Las imágenes de esta propuesta, plantean una aproximación poética a la fuerte presencia del paisaje industrial, cuyo interés radica en mostrar un espacio que no sólo tiene significación por su relevante valor arquitectónico y de patrimonio industrial, sino como rastro de lo que fue la actividad principal de una zona que contribuyó de manera esencial y vertebradora a la construcción de una comunidad y de cómo la sociedad actual ha trasladado a otros ámbitos sus actividades identitarias.

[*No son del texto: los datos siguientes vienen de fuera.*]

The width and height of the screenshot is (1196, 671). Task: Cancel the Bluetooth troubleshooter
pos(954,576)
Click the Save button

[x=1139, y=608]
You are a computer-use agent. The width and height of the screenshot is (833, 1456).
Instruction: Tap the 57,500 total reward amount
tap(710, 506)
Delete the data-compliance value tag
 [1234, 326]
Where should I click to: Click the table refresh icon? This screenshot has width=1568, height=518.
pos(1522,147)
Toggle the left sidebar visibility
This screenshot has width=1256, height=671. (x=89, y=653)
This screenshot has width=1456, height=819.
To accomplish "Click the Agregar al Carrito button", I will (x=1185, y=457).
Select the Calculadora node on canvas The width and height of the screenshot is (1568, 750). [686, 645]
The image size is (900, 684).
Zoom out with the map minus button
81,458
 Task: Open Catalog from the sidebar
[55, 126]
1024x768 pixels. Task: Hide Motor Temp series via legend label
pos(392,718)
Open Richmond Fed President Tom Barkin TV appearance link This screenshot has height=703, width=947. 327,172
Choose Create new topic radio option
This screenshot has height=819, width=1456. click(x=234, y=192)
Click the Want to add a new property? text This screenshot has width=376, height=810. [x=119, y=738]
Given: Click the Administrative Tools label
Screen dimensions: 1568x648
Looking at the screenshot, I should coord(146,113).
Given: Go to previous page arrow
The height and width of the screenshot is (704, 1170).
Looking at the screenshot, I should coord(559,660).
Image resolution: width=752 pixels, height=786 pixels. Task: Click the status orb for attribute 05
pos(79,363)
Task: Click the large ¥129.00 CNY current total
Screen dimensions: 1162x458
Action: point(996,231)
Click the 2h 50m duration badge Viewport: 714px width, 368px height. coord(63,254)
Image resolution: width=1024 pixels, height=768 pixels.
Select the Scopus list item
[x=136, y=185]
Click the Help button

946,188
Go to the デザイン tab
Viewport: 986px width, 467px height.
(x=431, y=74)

Los vídeos, con música de Mind Revolution y la colaboración de las bailarinas Mónica Cofiño y Mariate García, han sido grabados en tres espacios de este complejo, una de las naves, la chimenea de refrigeración y las estancias de lo que fue un espacio de alojamiento y convivencia de los trabajadores. Dos bailarinas con vestidos rojos dan vida a este espacio hostil, vacío y ya estéril. Las figuras de las mujeres expresan inquietud e incertidumbre, sentimientos encontrados que fluctúan entre la huida y la permanencia, un conflicto permanente que se acentúa en estos espacios tradicionalmente asociados al universo masculino. De la fragilidad aparente a la resistencia expresada a través de unos vestidos dérmicos que se estiran y se tensan hasta pender de un hilo.

Parece que va a llover

La instalación Parece que va a llover es un work in progress, un laboratorio de ideas que consta de piezas finalizadas y piezas en proceso de elaboración y experimentación, desplazando a la sala de exposiciones una extensión del taller de trabajo. Esta muestra es el exponente del citado proyecto de investigación comenzado hace casi una década, en el que se pone de relieve la transformación permanente del paisaje tanto urbano como social de la cuenca minera a través de pequeños montajes fotográficos, bocetos y obras inéditas o inacabadas, fragmentos y metáforas, tal y como alude el título, de una historia de incertidumbre.